Page MenuHomePhabricator

Wikidiff2 considers each space to be a separate word
Open, Needs TriagePublic

Description

The Word class in Wikidiff2 has a "body" part, which is supposed to contain the letters of the word, and the "suffix" part, which is supposed to contain the spaces following the word. However, a bug in TextUtil::explodeWords() from 2010 causes each space to always be a separate word. The suffix part is only populated when the body part is empty.

Fixing the bug improves performance on English text by 27% according to bench.php. However, it will have user-visible impacts, which I would like to seek input on.

Space insertion currently:

before.png (143×1 px, 29 KB)

Space insertion with spaces joined to preceding words:

after.png (145×1 px, 32 KB)

So the question is:

  • What should space insertion look like?
  • Does it matter enough to warrant a 27% slowdown?

If the answer is that it should continue to work like it has since 2010, then we should get rid of the "suffix" concept in the Word class and clean up TextUtil::explodeWords() accordingly.

Event Timeline

Change 879173 had a related patch set uploaded (by Tim Starling; author: Tim Starling):

[mediawiki/php/wikidiff2@master] [WIP] Include spaces as the word suffix

https://gerrit.wikimedia.org/r/879173

Change 879174 had a related patch set uploaded (by Tim Starling; author: Tim Starling):

[mediawiki/php/wikidiff2@master] Remove word suffix concept

https://gerrit.wikimedia.org/r/879174

There was a comment indicating that suffix was only supposed to contain a single space, not all spaces following the word. That would make more sense and would correctly highlight the added space in the screenshot above. However, insertion of a single space between letters and punctuation would not be highlighted correctly.
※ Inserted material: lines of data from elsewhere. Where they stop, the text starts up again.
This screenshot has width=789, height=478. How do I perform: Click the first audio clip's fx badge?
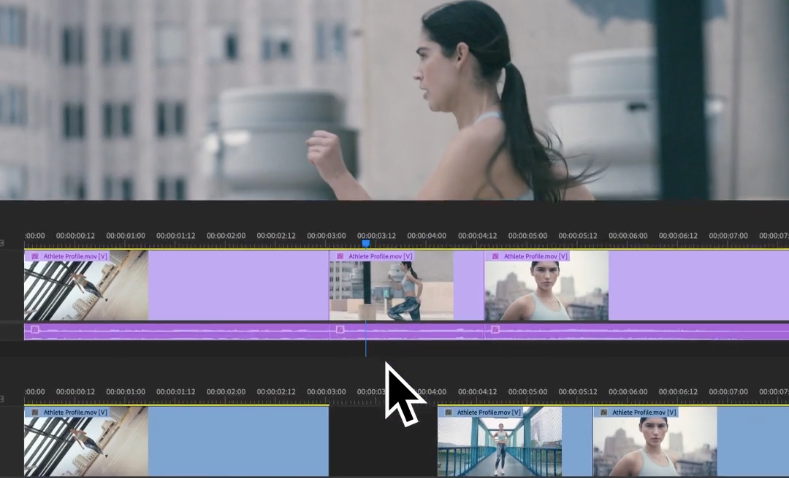click(35, 329)
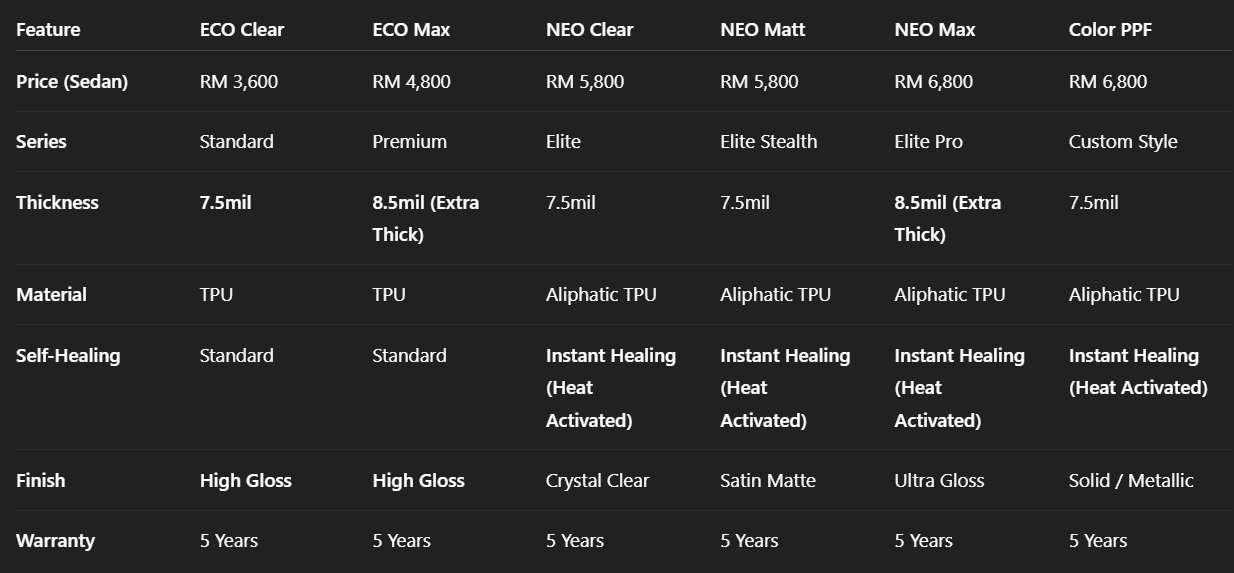Click the Finish row label
The image size is (1234, 573).
pyautogui.click(x=40, y=481)
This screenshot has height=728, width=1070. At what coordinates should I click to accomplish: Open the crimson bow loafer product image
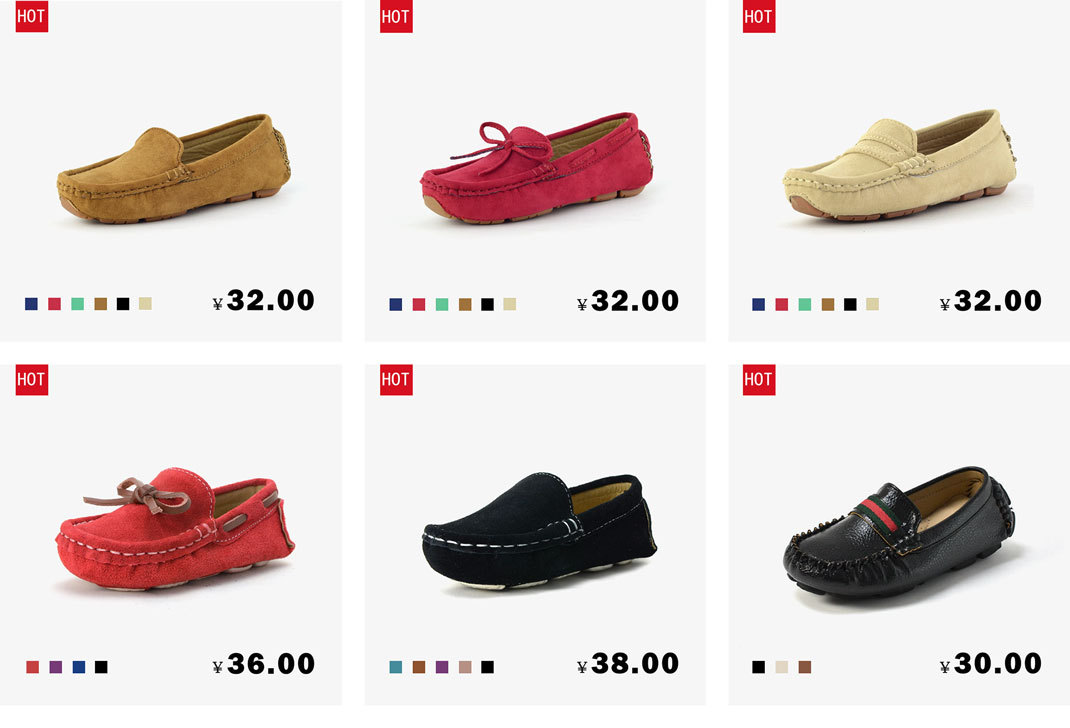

And with the current formatting code, changing only letters would lead to the following space being highlighted even when it is unchanged.

Removing the suffix concept is probably the best option at this point.

Either way, it's not ideal. With the current wikidiff2, if you match a paragraph of text with another paragraph that uses none of the same words, the LCS is just the spaces. You can even match a text with a string that contains only spaces, and each space will be in the LCS. It's a reminder that displaying diffs for humans is not just a matter of finding the shortest edit script.

Maybe a better idea would be to do a diff with the spaces joined to words, and then do a space-splitting pass which will make local adjustments to the edit boundaries.

Change 879173 abandoned by Tim Starling:

[mediawiki/php/wikidiff2@master] [WIP] Include spaces as the word suffix

Reason:

https://gerrit.wikimedia.org/r/879173

In T117279: [EPIC] Core should provide inline diffs as well as side by side (Move InlineDifferenceEngine into core / remove MobileDiff), I posted an example of how bad this can get in MobileDiff:

Screenshot_20231016_143926_Firefox.jpg (2×1 px, 695 KB)

In addition to joining together words and spaces, another thing that could help improve the output in situations like this would be joining together substitutions that have too small of a separator between them, as measured by word count, word frequency, and/or character count. This would probably negate any time improvements though.